# WHAT NEEDS TO BE DONE:
Edit the records below, replacing every occurrence of "computer-use agent" with "desktop agent" and leaving all else unchanged.

════════════════

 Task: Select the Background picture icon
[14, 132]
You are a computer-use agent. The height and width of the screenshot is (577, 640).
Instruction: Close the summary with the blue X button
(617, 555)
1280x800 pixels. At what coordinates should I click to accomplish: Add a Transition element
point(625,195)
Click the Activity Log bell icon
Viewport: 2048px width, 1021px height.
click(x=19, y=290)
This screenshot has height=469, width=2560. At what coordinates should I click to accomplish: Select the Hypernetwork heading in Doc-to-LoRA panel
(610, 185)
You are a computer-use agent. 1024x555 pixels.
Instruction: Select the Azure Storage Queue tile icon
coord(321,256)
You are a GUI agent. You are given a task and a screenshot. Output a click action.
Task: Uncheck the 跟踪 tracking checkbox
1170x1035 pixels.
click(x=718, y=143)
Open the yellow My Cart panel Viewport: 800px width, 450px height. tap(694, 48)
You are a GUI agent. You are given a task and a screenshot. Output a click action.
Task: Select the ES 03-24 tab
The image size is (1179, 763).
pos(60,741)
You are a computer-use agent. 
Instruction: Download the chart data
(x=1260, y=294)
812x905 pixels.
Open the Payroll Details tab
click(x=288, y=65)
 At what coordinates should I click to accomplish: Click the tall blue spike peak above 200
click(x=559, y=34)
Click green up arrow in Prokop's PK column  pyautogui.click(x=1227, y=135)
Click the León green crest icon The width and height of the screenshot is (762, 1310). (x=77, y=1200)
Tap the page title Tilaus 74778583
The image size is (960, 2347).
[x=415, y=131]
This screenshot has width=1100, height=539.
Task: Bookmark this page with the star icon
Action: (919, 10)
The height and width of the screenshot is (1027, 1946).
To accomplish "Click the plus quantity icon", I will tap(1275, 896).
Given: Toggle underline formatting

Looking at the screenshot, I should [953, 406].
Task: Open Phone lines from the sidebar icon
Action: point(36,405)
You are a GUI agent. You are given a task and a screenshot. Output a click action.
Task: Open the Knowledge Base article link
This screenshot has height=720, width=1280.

════════════════

# ANSWER:
 Task: Select the Background picture icon
[14, 132]
You are a desktop agent. The height and width of the screenshot is (577, 640).
Instruction: Close the summary with the blue X button
(617, 555)
1280x800 pixels. At what coordinates should I click to accomplish: Add a Transition element
point(625,195)
Click the Activity Log bell icon
Viewport: 2048px width, 1021px height.
click(x=19, y=290)
This screenshot has height=469, width=2560. At what coordinates should I click to accomplish: Select the Hypernetwork heading in Doc-to-LoRA panel
(610, 185)
You are a desktop agent. 1024x555 pixels.
Instruction: Select the Azure Storage Queue tile icon
coord(321,256)
You are a GUI agent. You are given a task and a screenshot. Output a click action.
Task: Uncheck the 跟踪 tracking checkbox
1170x1035 pixels.
click(x=718, y=143)
Open the yellow My Cart panel Viewport: 800px width, 450px height. tap(694, 48)
You are a GUI agent. You are given a task and a screenshot. Output a click action.
Task: Select the ES 03-24 tab
The image size is (1179, 763).
pos(60,741)
You are a desktop agent. 
Instruction: Download the chart data
(x=1260, y=294)
812x905 pixels.
Open the Payroll Details tab
click(x=288, y=65)
 At what coordinates should I click to accomplish: Click the tall blue spike peak above 200
click(x=559, y=34)
Click green up arrow in Prokop's PK column  pyautogui.click(x=1227, y=135)
Click the León green crest icon The width and height of the screenshot is (762, 1310). (x=77, y=1200)
Tap the page title Tilaus 74778583
The image size is (960, 2347).
[x=415, y=131]
This screenshot has width=1100, height=539.
Task: Bookmark this page with the star icon
Action: (919, 10)
The height and width of the screenshot is (1027, 1946).
To accomplish "Click the plus quantity icon", I will tap(1275, 896).
Given: Toggle underline formatting

Looking at the screenshot, I should [953, 406].
Task: Open Phone lines from the sidebar icon
Action: point(36,405)
You are a GUI agent. You are given a task and a screenshot. Output a click action.
Task: Open the Knowledge Base article link
This screenshot has height=720, width=1280.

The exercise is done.